# What Is Optimal Control?

## Design and implement control techniques to satisfy system objectives

Optimal control is a condition of dynamic systems that satisfy design objectives. Optimal control is achieved with control laws that execute following defined optimality criteria. Some widely used optimal control techniques are:

The Linear Quadratic Regulator (LQR) is a full state feedback optimal control law, $$u= -Kx$$, that minimizes a quadratic cost function to regulate the control system.

This cost function depends on system states $$(x)$$ and control inputs $$(u)$$, as shown below.

$$J(u)=\int_{0}^{\infty} (x^T Qx+u^T Ru+2x^T Nu)dt$$

Based on the performance specifications, weighting factors Q, R, and N are set for this optimal control law to define the appropriate balance between system state regulation and the cost of control actuation.

Not all state measurements will be accessible in many optimal control problems. In these cases, states must be estimated using an observer. This is typically done using an observer such as a Kalman filter. A Kalman filter combined with an LQR controller constitutes a Linear Quadratic Gaussian (LQG) controller.

To learn more, check out this MATLAB tech talk (17:23) on LQR control.

Model Predictive Control

The Model Predictive Control (MPC) is used to minimize a cost function in multi-input multi-output (MIMO) systems that are subject to input and output constraints. This optimal control technique uses a system model to predict future plant outputs. Using the predicted plant outputs, the controller solves an online optimization problem, namely a quadratic program, to determine the optimal adjustments to a manipulable variable that drives the predicted output to the reference. MPC variants include adaptive, gain-scheduled, and nonlinear MPC controllers. The type of MPC controller used depends on the prediction model (linear/nonlinear), constraints (linear/nonlinear), cost function (quadratic/nonquadratic), throughput, and sample time. To learn more, check out this MATLAB Tech Talk (5:59) about MPC variants.

Advances in microprocessor technology and efficient algorithms have increased the adoption of this optimal control method in applications such as automated driving, optimal terrain tracking in aerospace applications, etc.

To learn more, check out this MATLAB Tech Talk series on Model Predictive Control.

Reinforcement Learning

Reinforcement learning is a machine learning technique in which a computer agent learns optimal behavior through repeated trial-and-error interactions with a dynamic environment. The agent uses observations from the environment to execute a series of actions, with the aim of maximizing the agent’s cumulative reward metric for the task. This learning occurs without human intervention and without explicit programming.

This optimal control method can be used for decision-making problems and as a nonlinear control alternative for applications that use conventional control methods such as automated driving, robotics, scheduling problems, and dynamic calibration of systems.

Extremum Seeking Control

Extremum seeking is an optimal control technique that automatically adapts control system parameters to maximize an objective function using model-free real-time optimization. This method does not require a system model and can be used for systems where parameters and disturbances slowly change over time. This optimal  control technique is suitable for stable systems that can tolerate noise in control and where only a small number of control system parameters need to be adapted.

Applications of extremum seeking control include adaptive cruise control, maximum power point tracking (MPPT) for solar arrays, and anti-lock braking systems (ABS). Fig 5. Schematic of Extremum Seeking Control.

■ ■ ■

▶ Given problem 1:
In the text on optimal control, what does a Kalman filter combined with an LQR controller form?
▶ Given problem 2:
Continue the text on optimal control from the point where it ends.

Stored items
■ ■ ■

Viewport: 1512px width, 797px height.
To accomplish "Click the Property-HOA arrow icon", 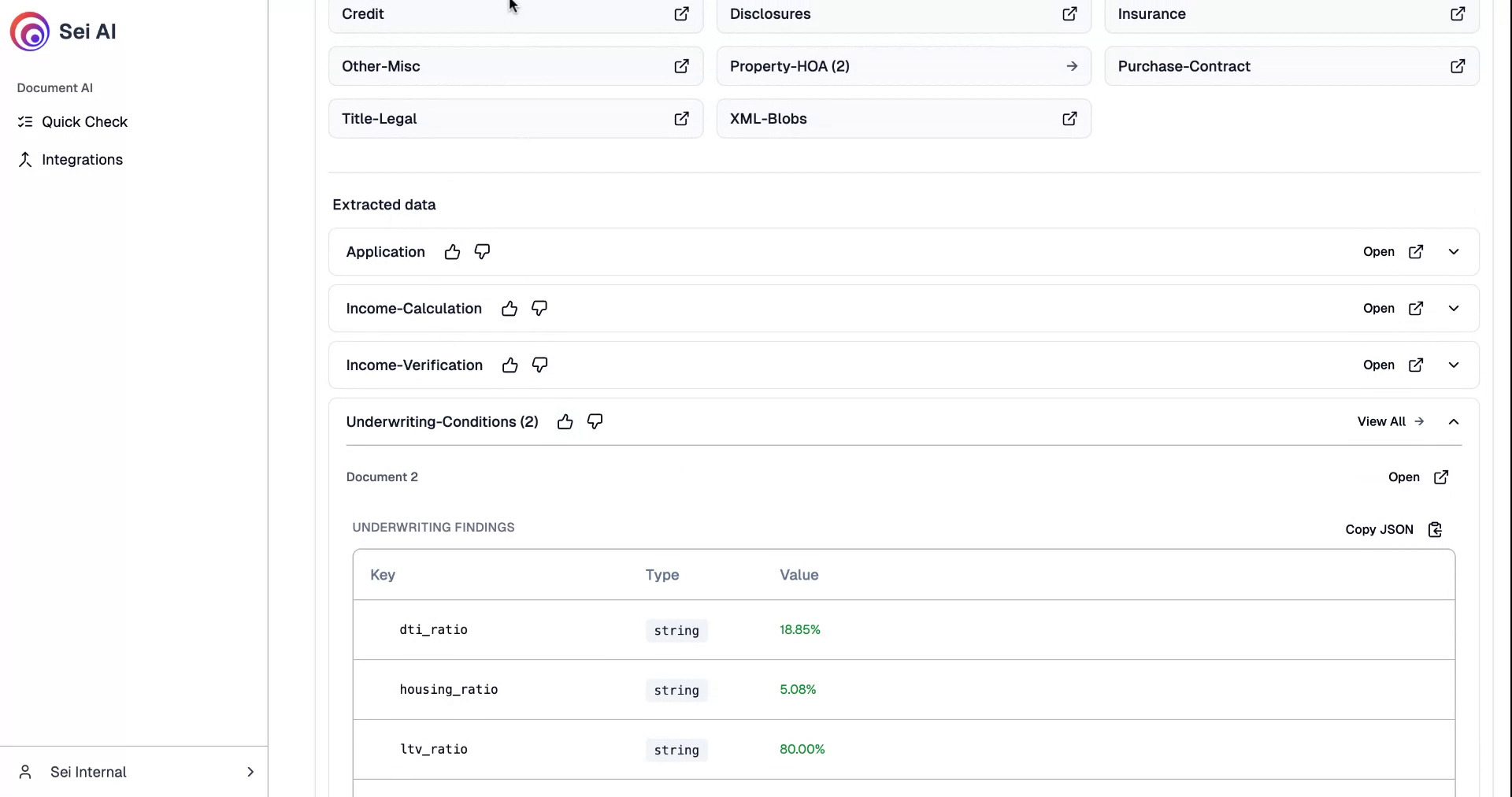I will tap(1072, 66).
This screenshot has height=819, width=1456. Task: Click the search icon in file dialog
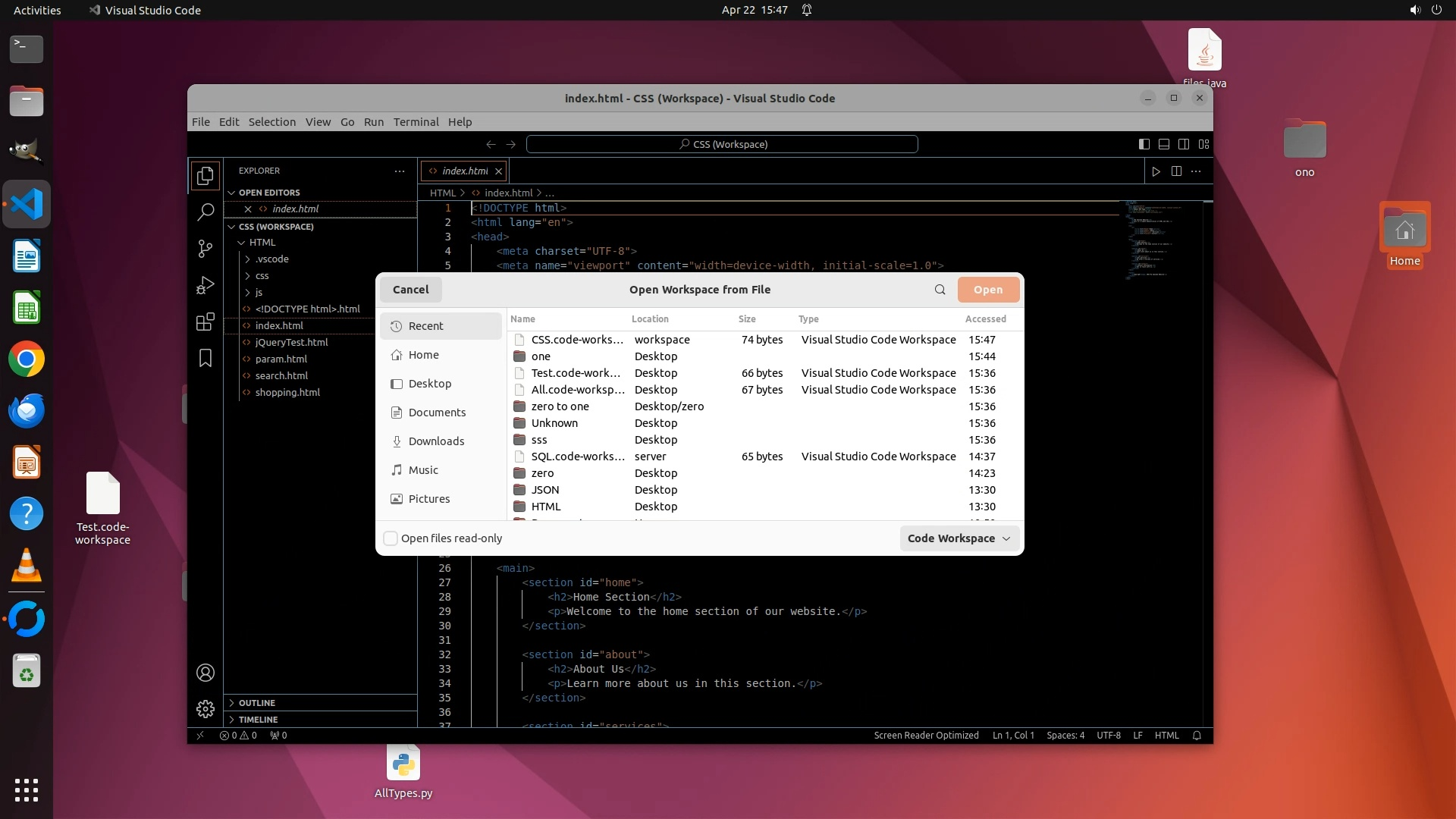coord(940,290)
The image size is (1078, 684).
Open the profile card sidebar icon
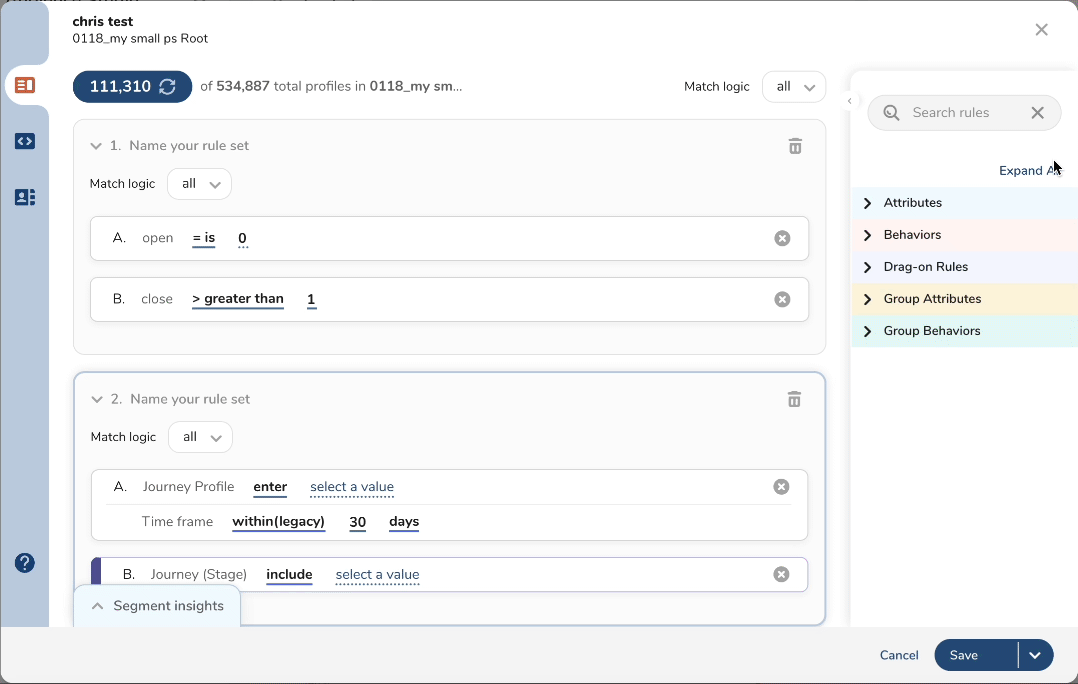[25, 197]
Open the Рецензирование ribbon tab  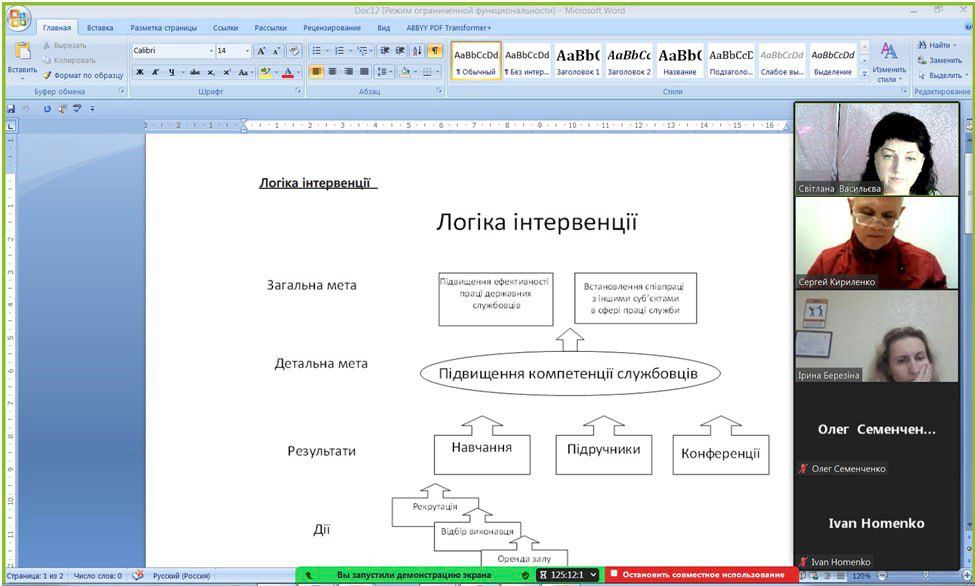(331, 28)
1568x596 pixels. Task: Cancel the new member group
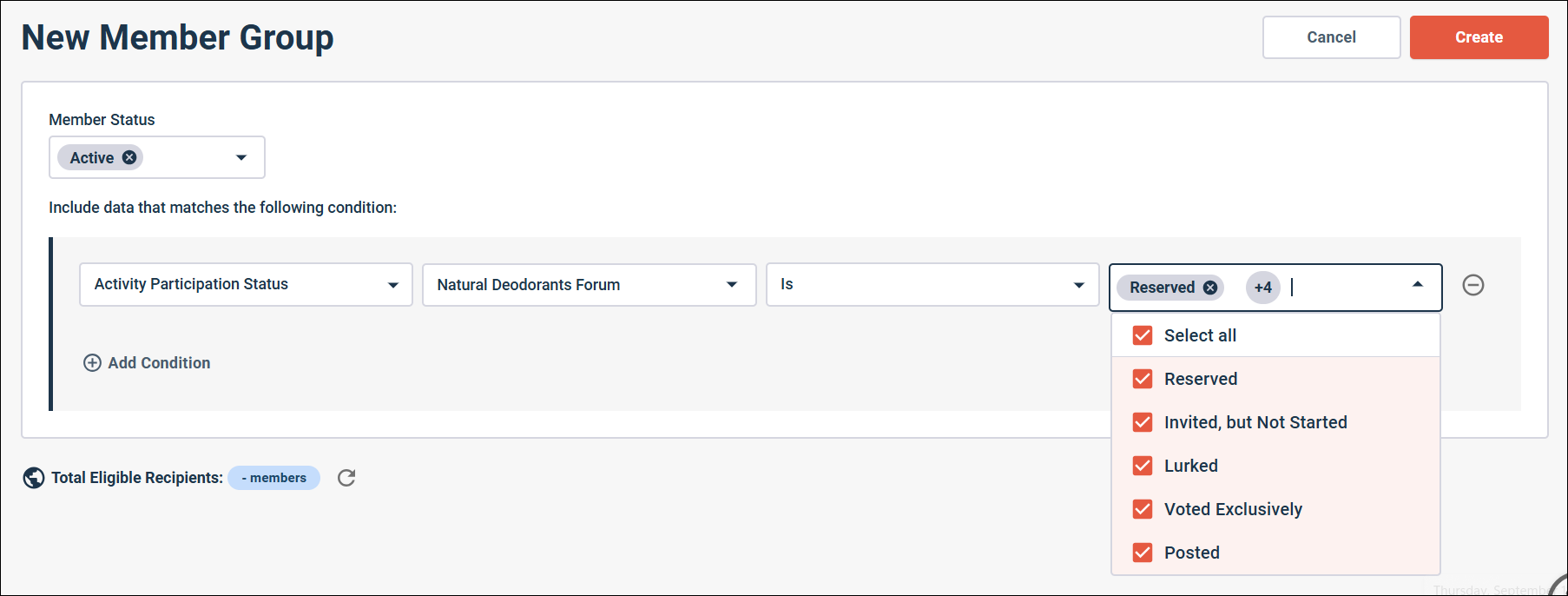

■ ■ ■

▶ Reply 1:
A Linear Quadratic Gaussian (LQG) controller.

▶ Reply 2:
H-Infinity synthesis

H-infinity synthesis is an optimal control tool/technique for designing single-input single-output (SISO) or MIMO feedback controllers to achieve robust performance and stability. Compared to classical control techniques such as loop shaping with bode or PID tuning, H-infinity is better suited for multivariable control systems that require cross-coupling between channels.

With H-infinity, the control objectives are formulated in terms of the normalized closed-loop gain. H-infinity synthesis automatically computes a controller that optimizes performance by minimizing this gain. This is useful because many control objectives can be expressed in terms of minimizing gains. This includes objectives such as disturbance rejection, sensitivity to noise, tracking, loop shaping, loop decoupling, and robust stability. Variations of H-infinity synthesis can be used to handle both fixed structure or full-order controllers.

To learn more, check out this MATLAB Tech Talk (13:56) on H-infinity synthesis.

The table below compares the optimal control methods described above:

Optimal control method Is optimization carried out at runtime? (Yes/No) How does the optimization process work for this optimal control process? Can it handle hard constraints?* (Yes/No) Does it use Model-based technique? (Yes/No) What is the throughput? (High/Low)
LQR/LQG No Uses closed-form solution that works with known linear time-invariant systems No Yes High
Implicit MPC (Yes) Using a prediction model, solves an online optimization problem to compute the optimal control actions Yes Yes Low (nonlinear MPC), High (linear MPC)
Explicit MPC (No) Solution to the optimization problem for computing optimal control actions is calculated offline Yes Yes High
Reinforcement Learning Yes** Learns optimal behavior for a task to maximize a reward metric No*** Depends on training algorithm Low (with training), Medium-High (during inference)
Extremum Seeking Control Yes Perturbs and adapts control parameters to maximize an objective function No No High
H-infinity synthesis No Automatically computes a controller that minimizes normalized closed-loop gain No Yes High

* You can impose constraints with the constraint enforcement block. Learn more here.

** With Reinforcement Learning Toolbox™, you can train the agent against a simulated environment. The deployed agent is a trained policy that is not updated at runtime.

*** You can impose action constraints by policy structure and encourage other constraints through reward functions.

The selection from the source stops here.